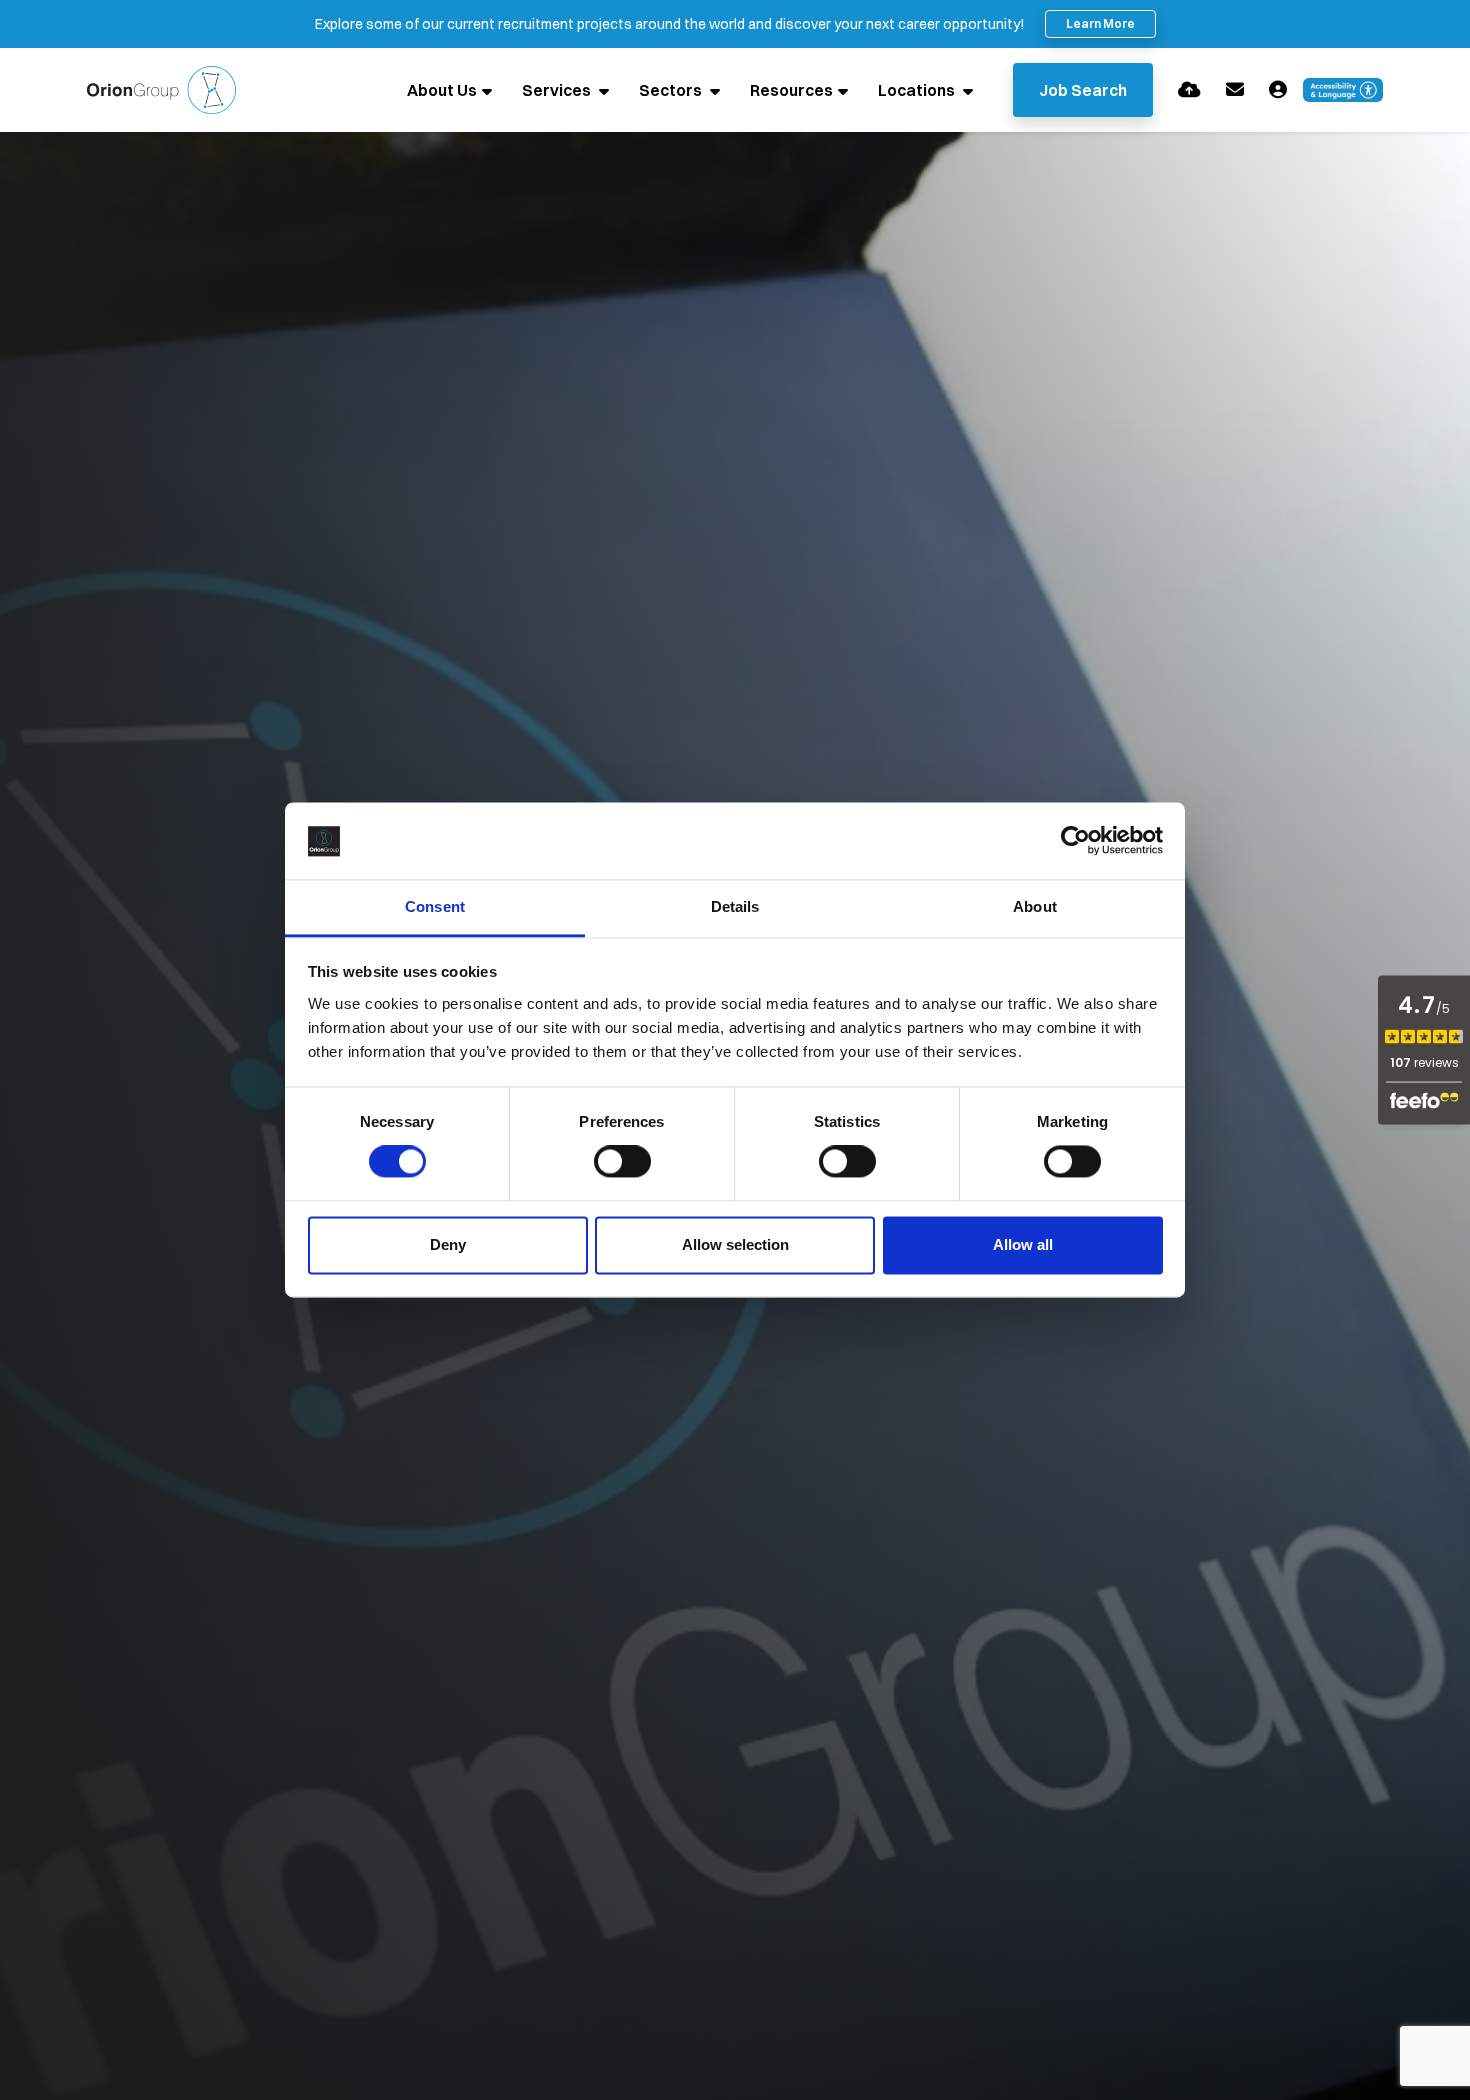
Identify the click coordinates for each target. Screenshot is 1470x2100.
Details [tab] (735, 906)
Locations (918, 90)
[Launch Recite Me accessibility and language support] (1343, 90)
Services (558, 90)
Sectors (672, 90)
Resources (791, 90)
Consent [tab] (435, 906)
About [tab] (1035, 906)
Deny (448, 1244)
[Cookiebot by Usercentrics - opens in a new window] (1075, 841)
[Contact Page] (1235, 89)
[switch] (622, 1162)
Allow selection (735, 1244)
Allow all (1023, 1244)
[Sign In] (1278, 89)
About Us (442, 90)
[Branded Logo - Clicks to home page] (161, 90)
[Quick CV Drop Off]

THE PROBLEM
Retype the records verbatim, but not their images.

SOLUTION TO THE EXERCISE
Identify the click coordinates for each target. Screenshot is 1470x2100.
Details [tab] (735, 906)
Locations (918, 90)
[Launch Recite Me accessibility and language support] (1343, 90)
Services (558, 90)
Sectors (672, 90)
Resources (791, 90)
Consent [tab] (435, 906)
About [tab] (1035, 906)
Deny (448, 1244)
[Cookiebot by Usercentrics - opens in a new window] (1075, 841)
[Contact Page] (1235, 89)
[switch] (622, 1162)
Allow selection (735, 1244)
Allow all (1023, 1244)
[Sign In] (1278, 89)
About Us (442, 90)
[Branded Logo - Clicks to home page] (161, 90)
[Quick CV Drop Off]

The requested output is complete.